Heparin Binding Protein in Sepsis-A Comprehensive Overview of Pathophysiology, Clinical Usage and Utility as Biomarker.

Abstract

The heparin-binding protein (HBP) is an enzymatically inactive protein of the serine protease family that plays an important role in host response to stress, especially infection and sepsis. It is produced by activated neutrophils due to a variety of stimuli and is part of the immune response that leads to macrophage, lymphocyte, and neutrophil activation and monocyte adhesion. Its most common repository is the azurophilic granules of the neutrophils. HBP has been studied as a biomarker for several infections, including central nervous system infection, respiratory tract infection, and urinary tract infection, and in several settings, including the Emergency Department and Intensive Care Unit, with promising results.

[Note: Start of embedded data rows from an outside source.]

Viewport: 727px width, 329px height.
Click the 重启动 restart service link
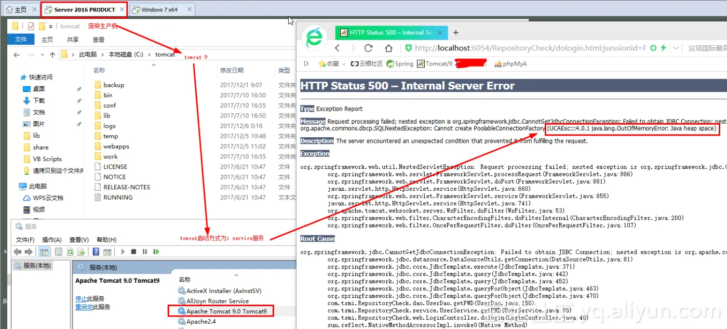[x=84, y=307]
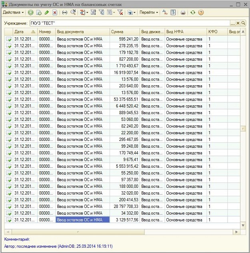Open Help with the question mark icon
Viewport: 250px width, 253px height.
201,13
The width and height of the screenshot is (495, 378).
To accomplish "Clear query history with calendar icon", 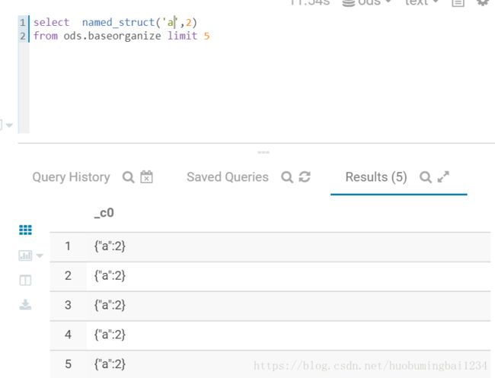I will coord(146,177).
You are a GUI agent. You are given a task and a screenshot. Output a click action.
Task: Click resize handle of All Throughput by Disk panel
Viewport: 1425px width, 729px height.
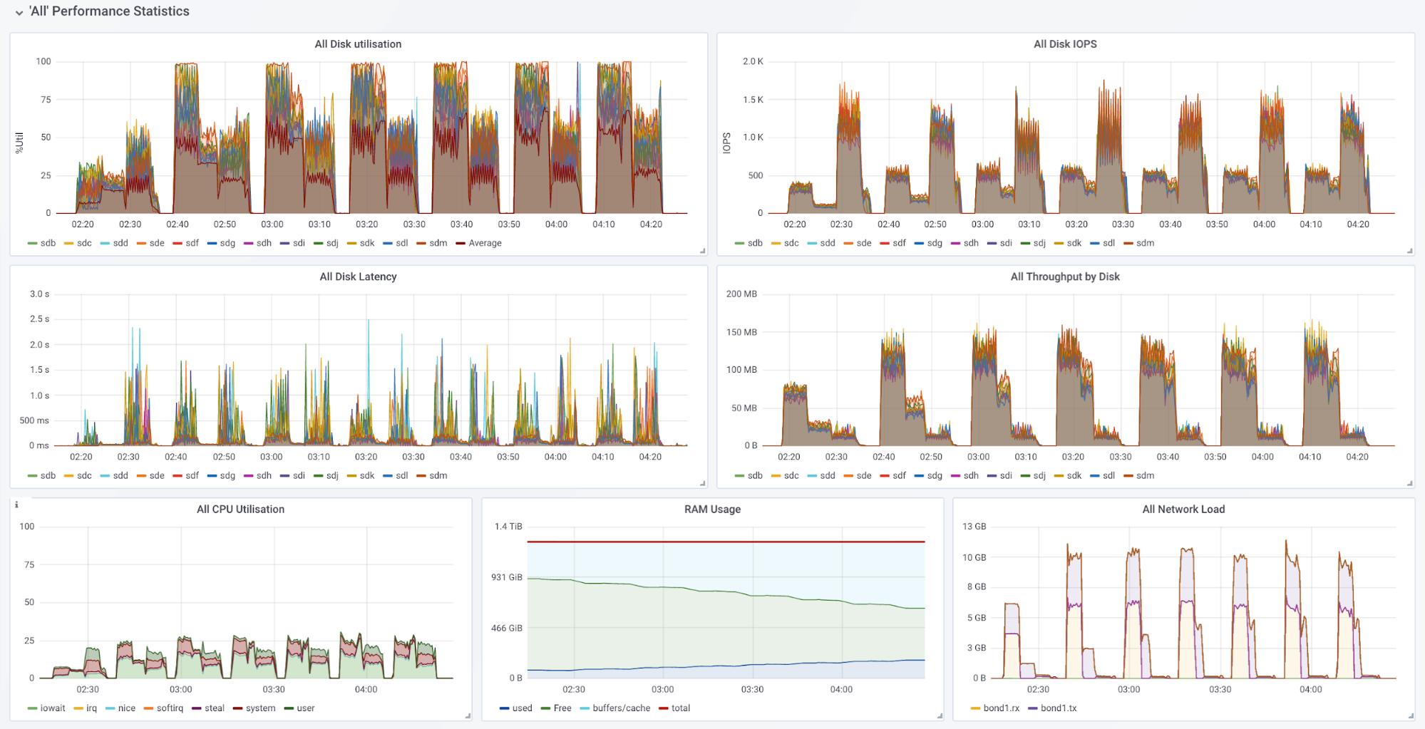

As a biomarker for infection and sepsis, HBP has been compared to other commonly used biomarkers such as Neutrophil to Lymphocyte Ratio, White Blood Count, C-reactive protein, and Procalcitonin, with at least comparable performance. Its sharp increase is promising for the early detection of sepsis. The ability to differentiate inflammatory conditions from infections and bacterial from non-bacterial causes of infection has also been demonstrated. The sepsis-related organ damage, as it is represented by the Sequential Organ Failure Assessment score, can also be reflected by the proportional increase in HBP. Consequently, HBP could be a helpful and promising biomarker for sepsis and infection.